Author
Listed:
- Haoran Meng
(Research Center of Information Technology, Beijing Academy of Agriculture and Forestry Science, Beijing 100097, China
School of Civil Engineering, University of Science and Technology Liaoning, Anshan 114051, China)
- Cunjun Li
(Research Center of Information Technology, Beijing Academy of Agriculture and Forestry Science, Beijing 100097, China
Key Laboratory of Quantitative Remote Sensing in Agriculture, Ministry of Agriculture, Beijing 100097, China)
- Yu Liu
(Research Center of Information Technology, Beijing Academy of Agriculture and Forestry Science, Beijing 100097, China
Key Laboratory of Quantitative Remote Sensing in Agriculture, Ministry of Agriculture, Beijing 100097, China)
- Yusheng Gong
(School of Civil Engineering, University of Science and Technology Liaoning, Anshan 114051, China)
- Wanying He
(Research Center of Information Technology, Beijing Academy of Agriculture and Forestry Science, Beijing 100097, China
School of Civil Engineering, University of Science and Technology Liaoning, Anshan 114051, China)
- Mengxi Zou
(Research Center of Information Technology, Beijing Academy of Agriculture and Forestry Science, Beijing 100097, China
School of Surveying and Mapping Science and Technology, Xi’an University of Science and Technology, Xi’an 710054, China)
Abstract
Corn is an important food crop worldwide, and its yield is directly related to Chinese food security.

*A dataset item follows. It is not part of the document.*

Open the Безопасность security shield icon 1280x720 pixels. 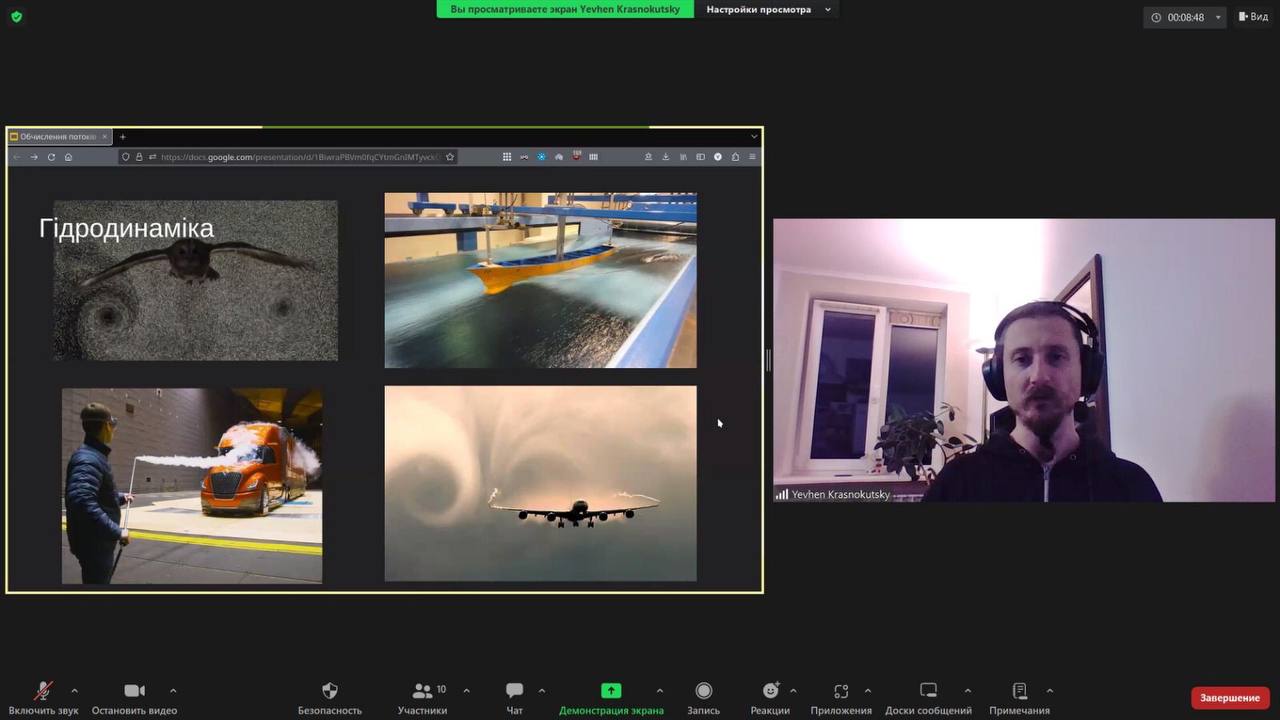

Accurate remote sensing extraction of corn can realize the rational application of land resources, which is of great significance to the sustainable development of modern agriculture. In the field of large-scale crop remote sensing classification, single-period optical remote sensing images often cannot achieve high-precision classification. To improve classification accuracy, multiple time series image combinations have gradually been adopted. However, due to the influence of cloudy and rainy weather, it is often difficult to obtain complete time series optical images. Synthetic aperture radar (SAR) data are imaged by microwaves, which have strong penetrating power and are not affected by clouds. A critical way to solve this problem is to use SAR images to compensate for the lack of optical images and obtain a complete time series image in the corn-growing season. However, SAR images have limited wavelengths and cannot provide important wavelengths, such as visible light bands and near-infrared information. To solve this problem, this study took Zhaodong City, a vital corn-planting base in China, as the research area; took GF-6/GF-3 and Sentinel-1/Sentinel-2 as remote sensing data sources; designed12 classification scenarios; analyzed the best classification period and the best time series combination of corn classification; studied the influence of SAR images on the classification results of time series images; and compared the classification differences between GF-6/GF-3 and Sentinel-1/Sentinel-2. The results show that the classification accuracy of time series combinations is much higher than that of single-period images. The polarization characteristics of SAR images can improve the classification accuracy with time series images. The classification accuracy of GF series images from China is obviously higher than that of Sentinel series images. The research performed in this paper can provide a reference for agricultural classification by using remote sensing data.
Suggested Citation
Haoran Meng & Cunjun Li & Yu Liu & Yusheng Gong & Wanying He & Mengxi Zou, 2023.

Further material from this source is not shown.